The rule of thumb is to always leave a fledgling alone. Moving it up out of danger is OK, but since it is learning how to fly, it'll be down on the ground again soon enough. With fledglings, unless something has happened to the parents (unlikely) they are around, and continuing to feed their learning baby, keep it warm at night. It is a very stressful life stage for them, they are learning all their life skills and how to survive. The worst thing someone can do is remove a fledgling from the watchful eye of its parents, since once the chick is taken away, they can't teach it anymore. And yes, some do die in this stage, that is normal. 

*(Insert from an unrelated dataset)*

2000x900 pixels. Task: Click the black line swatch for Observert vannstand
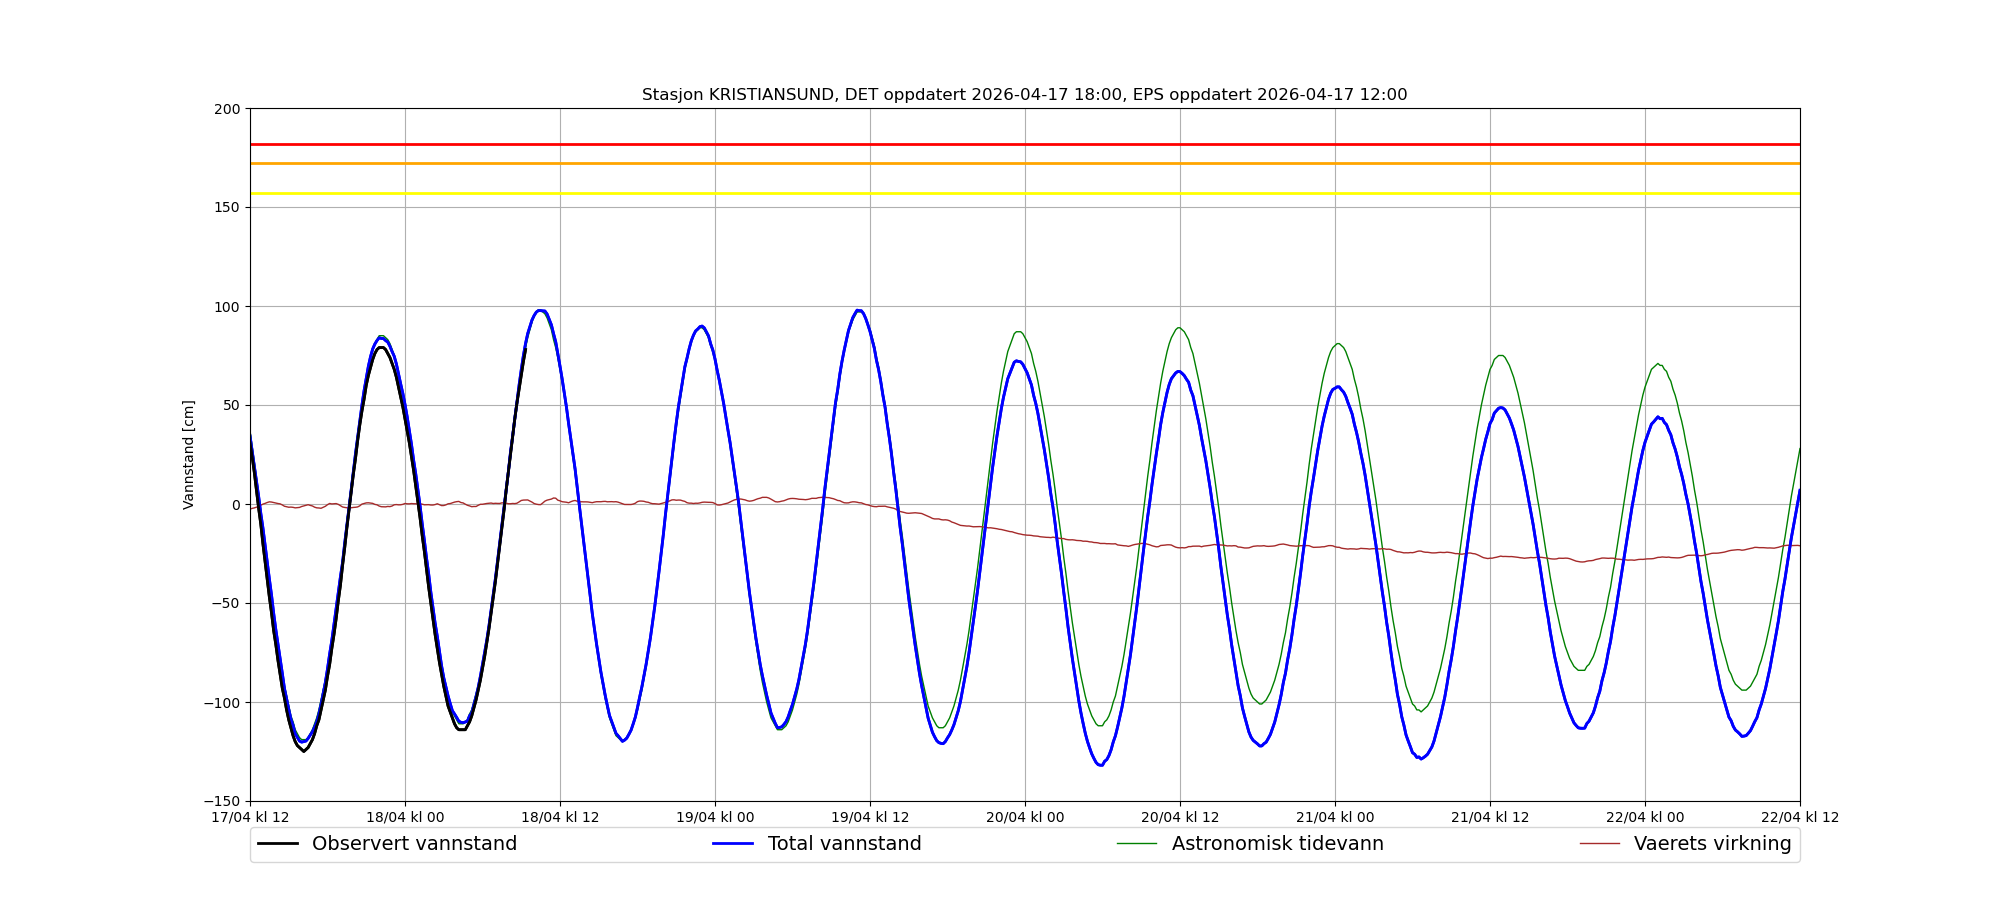[x=278, y=844]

Ditto on the hen thing. Chicken chicks are precocial, meaning from hatch they are mobile and active. If shown, they quickly find food and water on their own. Nearly all nesting songbirds and the like are altricial, their young are completely dependent and immobile for a time, needing constant care. Even though the chick is a fledgling, the mother hen can't offer it food like the parents of the chick. She might tidbit to show where food is, but doesn't directly feed, what most bird parents do, even for a fledgling.


----------



## dwbonfire (Jun 2, 2012)

Stacykins said:
			
		

> The rule of thumb is to always leave a fledgling alone. Moving it up out of danger is OK, but since it is learning how to fly, it'll be down on the ground again soon enough. With fledglings, unless something has happened to the parents (unlikely) they are around, and continuing to feed their learning baby, keep it warm at night. It is a very stressful life stage for them, they are learning all their life skills and how to survive. The worst thing someone can do is remove a fledgling from the watchful eye of its parents, since once the chick is taken away, they can't teach it anymore. And yes, some do die in this stage, that is normal.
> 
> Ditto on the hen thing. Chicken chicks are precocial, meaning from hatch they are mobile and active. If shown, they quickly find food and water on their own. Nearly all nesting songbirds and the like are altricial, their young are completely dependent and immobile for a time, needing constant care. Even though the chick is a fledgling, the mother hen can't offer it food like the parents of the chick. She might tidbit to show where food is, but doesn't directly feed, what most bird parents do, even for a fledgling.


very well put.. i definetly agree with all the laws of nature and hate to impose but of course i felt badly and like i should maybe help out. im glad i did not, and im glad when i went out tonight it wasnt there. so heres hoping the little guy got the hang of flying and is safe somewhere in a tree! thanks everyone, sometimes i need others input to know which decision to make in a situation like this.


----------



## manybirds (Jun 3, 2012)

dwbonfire said:
			
		

> i found a fledgling today, got out of my truck and nearly stepped on it. i had found another dead this morning but way across the yard, no idea how it died or was killed.. this one is sitting there yelling at me when i walkd by lol.. i feel badly because we have cats and also its going to get kind of chilly tonight.. i have baby chicks in a brooder but i dont know about putting it in with them before i asked here first.. also i have a little hen that started sitting on eggs so i thought maybe she would take to it? i just figure it only needs a couple more days before it could fly, it obviously tried and got where it is somehow, no trees over head so it flew or waddled a distance.. anyone ever heard of a hen taking to a baby bird?? what would you do? i know nature knows best and some say to leave it there but i do feel like it wil freeze or get eaten by the cats. its a pretty little thing, yellow belly.. no idea what it is tho.


put it somewhere the cats cant get it. don't put it under the hen! momma bird was probably watching u as u picked it up, the parents tend to stay and watch the babies as they learn


----------



## Roll farms (Jun 3, 2012)

Not to mention the bird could carry something that could make the chickens sick, or vice versa.

*never* mix wild and domestic animals.


----------